» Your instructions
Return the records exactly, with nothing added.

» Records for processing
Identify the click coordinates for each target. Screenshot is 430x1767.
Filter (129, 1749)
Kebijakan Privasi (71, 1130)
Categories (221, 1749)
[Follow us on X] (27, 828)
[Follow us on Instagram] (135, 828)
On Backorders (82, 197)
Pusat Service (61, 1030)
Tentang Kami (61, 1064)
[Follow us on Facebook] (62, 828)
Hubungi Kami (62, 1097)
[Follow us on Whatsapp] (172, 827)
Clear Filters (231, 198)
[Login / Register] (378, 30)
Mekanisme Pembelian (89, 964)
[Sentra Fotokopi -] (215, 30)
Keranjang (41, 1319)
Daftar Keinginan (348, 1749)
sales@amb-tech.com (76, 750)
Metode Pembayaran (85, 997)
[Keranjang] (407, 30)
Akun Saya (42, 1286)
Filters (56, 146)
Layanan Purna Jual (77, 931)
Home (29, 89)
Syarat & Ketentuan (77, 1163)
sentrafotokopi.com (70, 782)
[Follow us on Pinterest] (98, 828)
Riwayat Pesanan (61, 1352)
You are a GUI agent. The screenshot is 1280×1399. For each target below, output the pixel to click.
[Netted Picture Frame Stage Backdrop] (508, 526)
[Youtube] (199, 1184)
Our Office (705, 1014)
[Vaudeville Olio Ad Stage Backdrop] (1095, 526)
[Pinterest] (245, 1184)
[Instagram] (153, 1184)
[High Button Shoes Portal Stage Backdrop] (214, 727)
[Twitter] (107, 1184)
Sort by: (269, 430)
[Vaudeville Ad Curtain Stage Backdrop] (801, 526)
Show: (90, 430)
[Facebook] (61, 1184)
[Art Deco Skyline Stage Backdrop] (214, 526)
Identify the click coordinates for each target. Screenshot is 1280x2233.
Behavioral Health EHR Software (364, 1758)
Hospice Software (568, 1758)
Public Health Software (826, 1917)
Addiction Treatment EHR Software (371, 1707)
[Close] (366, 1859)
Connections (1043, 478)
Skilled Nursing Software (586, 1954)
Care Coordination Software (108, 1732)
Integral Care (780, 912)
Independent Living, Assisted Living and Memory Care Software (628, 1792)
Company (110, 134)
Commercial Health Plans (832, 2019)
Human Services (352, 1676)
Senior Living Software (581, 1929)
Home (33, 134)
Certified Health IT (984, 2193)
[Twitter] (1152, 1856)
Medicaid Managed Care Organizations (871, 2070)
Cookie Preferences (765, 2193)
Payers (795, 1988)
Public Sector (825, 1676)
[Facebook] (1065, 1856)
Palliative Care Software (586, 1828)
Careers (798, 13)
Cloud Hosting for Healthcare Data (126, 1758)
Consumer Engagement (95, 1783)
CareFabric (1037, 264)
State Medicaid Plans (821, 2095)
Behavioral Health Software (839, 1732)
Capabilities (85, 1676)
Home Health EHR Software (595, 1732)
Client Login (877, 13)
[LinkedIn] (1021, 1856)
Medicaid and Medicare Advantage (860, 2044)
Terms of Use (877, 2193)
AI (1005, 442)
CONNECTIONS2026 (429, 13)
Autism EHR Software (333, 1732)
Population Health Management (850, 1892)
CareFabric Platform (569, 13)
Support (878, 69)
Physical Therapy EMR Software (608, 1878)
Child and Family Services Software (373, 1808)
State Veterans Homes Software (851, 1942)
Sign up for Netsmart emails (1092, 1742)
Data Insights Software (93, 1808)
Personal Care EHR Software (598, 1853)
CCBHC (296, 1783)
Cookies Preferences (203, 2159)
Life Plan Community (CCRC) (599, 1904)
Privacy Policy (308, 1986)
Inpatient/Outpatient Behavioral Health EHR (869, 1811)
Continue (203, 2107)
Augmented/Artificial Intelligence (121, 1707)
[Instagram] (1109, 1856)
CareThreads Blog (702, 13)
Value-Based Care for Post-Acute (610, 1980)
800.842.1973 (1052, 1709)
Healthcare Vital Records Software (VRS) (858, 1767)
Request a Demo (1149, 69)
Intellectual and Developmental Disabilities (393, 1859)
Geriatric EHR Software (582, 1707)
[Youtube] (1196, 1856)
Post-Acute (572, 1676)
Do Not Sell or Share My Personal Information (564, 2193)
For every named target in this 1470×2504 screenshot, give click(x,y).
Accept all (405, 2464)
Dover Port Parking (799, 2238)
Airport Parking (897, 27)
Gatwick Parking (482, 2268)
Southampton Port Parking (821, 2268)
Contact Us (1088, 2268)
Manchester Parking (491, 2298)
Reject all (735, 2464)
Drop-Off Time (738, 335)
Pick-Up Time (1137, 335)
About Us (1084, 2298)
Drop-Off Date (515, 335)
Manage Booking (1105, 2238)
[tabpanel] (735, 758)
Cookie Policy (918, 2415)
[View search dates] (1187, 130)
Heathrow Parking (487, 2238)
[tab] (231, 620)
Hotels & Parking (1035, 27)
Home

» Answer box
Identify the click coordinates for each target. Screenshot is 430x1767.
Filter (129, 1749)
Kebijakan Privasi (71, 1130)
Categories (221, 1749)
[Follow us on X] (27, 828)
[Follow us on Instagram] (135, 828)
On Backorders (82, 197)
Pusat Service (61, 1030)
Tentang Kami (61, 1064)
[Follow us on Facebook] (62, 828)
Hubungi Kami (62, 1097)
[Follow us on Whatsapp] (172, 827)
Clear Filters (231, 198)
[Login / Register] (378, 30)
Mekanisme Pembelian (89, 964)
[Sentra Fotokopi -] (215, 30)
Keranjang (41, 1319)
Daftar Keinginan (348, 1749)
sales@amb-tech.com (76, 750)
Metode Pembayaran (85, 997)
[Keranjang] (407, 30)
Akun Saya (42, 1286)
Filters (56, 146)
Layanan Purna Jual (77, 931)
Home (29, 89)
Syarat & Ketentuan (77, 1163)
sentrafotokopi.com (70, 782)
[Follow us on Pinterest] (98, 828)
Riwayat Pesanan (61, 1352)
You are a GUI agent. The screenshot is 1280×1399. For each target below, output the pixel to click.
[Netted Picture Frame Stage Backdrop] (508, 526)
[Youtube] (199, 1184)
Our Office (705, 1014)
[Vaudeville Olio Ad Stage Backdrop] (1095, 526)
[Pinterest] (245, 1184)
[Instagram] (153, 1184)
[High Button Shoes Portal Stage Backdrop] (214, 727)
[Twitter] (107, 1184)
Sort by: (269, 430)
[Vaudeville Ad Curtain Stage Backdrop] (801, 526)
Show: (90, 430)
[Facebook] (61, 1184)
[Art Deco Skyline Stage Backdrop] (214, 526)
Identify the click coordinates for each target. Screenshot is 1280x2233.
Behavioral Health EHR Software (364, 1758)
Hospice Software (568, 1758)
Public Health Software (826, 1917)
Addiction Treatment EHR Software (371, 1707)
[Close] (366, 1859)
Connections (1043, 478)
Skilled Nursing Software (586, 1954)
Care Coordination Software (108, 1732)
Integral Care (780, 912)
Independent Living, Assisted Living and Memory Care Software (628, 1792)
Company (110, 134)
Commercial Health Plans (832, 2019)
Human Services (352, 1676)
Senior Living Software (581, 1929)
Home (33, 134)
Certified Health IT (984, 2193)
[Twitter] (1152, 1856)
Medicaid Managed Care Organizations (871, 2070)
Cookie Preferences (765, 2193)
Payers (795, 1988)
Public Sector (825, 1676)
[Facebook] (1065, 1856)
Palliative Care Software (586, 1828)
Careers (798, 13)
Cloud Hosting for Healthcare Data (126, 1758)
Consumer Engagement (95, 1783)
CareFabric (1037, 264)
State Medicaid Plans (821, 2095)
Behavioral Health Software (839, 1732)
Capabilities (85, 1676)
Home Health EHR Software (595, 1732)
Client Login (877, 13)
[LinkedIn] (1021, 1856)
Medicaid and Medicare Advantage (860, 2044)
Terms of Use (877, 2193)
AI (1005, 442)
CONNECTIONS2026 (429, 13)
Autism EHR Software (333, 1732)
Population Health Management (850, 1892)
CareFabric Platform (569, 13)
Support (878, 69)
Physical Therapy EMR Software (608, 1878)
Child and Family Services Software (373, 1808)
State Veterans Homes Software (851, 1942)
Sign up for Netsmart emails (1092, 1742)
Data Insights Software (93, 1808)
Personal Care EHR Software (598, 1853)
CCBHC (296, 1783)
Cookies Preferences (203, 2159)
Life Plan Community (CCRC) (599, 1904)
Privacy Policy (308, 1986)
Inpatient/Outpatient Behavioral Health EHR (869, 1811)
Continue (203, 2107)
Augmented/Artificial Intelligence (121, 1707)
[Instagram] (1109, 1856)
CareThreads Blog (702, 13)
Value-Based Care for Post-Acute (610, 1980)
800.842.1973 (1052, 1709)
Healthcare Vital Records Software (VRS) (858, 1767)
Request a Demo (1149, 69)
Intellectual and Developmental Disabilities (393, 1859)
Geriatric EHR Software (582, 1707)
[Youtube] (1196, 1856)
Post-Acute (572, 1676)
Do Not Sell or Share My Personal Information (564, 2193)
For every named target in this 1470×2504 screenshot, give click(x,y).
Accept all (405, 2464)
Dover Port Parking (799, 2238)
Airport Parking (897, 27)
Gatwick Parking (482, 2268)
Southampton Port Parking (821, 2268)
Contact Us (1088, 2268)
Manchester Parking (491, 2298)
Reject all (735, 2464)
Drop-Off Time (738, 335)
Pick-Up Time (1137, 335)
About Us (1084, 2298)
Drop-Off Date (515, 335)
Manage Booking (1105, 2238)
[tabpanel] (735, 758)
Cookie Policy (918, 2415)
[View search dates] (1187, 130)
Heathrow Parking (487, 2238)
[tab] (231, 620)
Hotels & Parking (1035, 27)
Home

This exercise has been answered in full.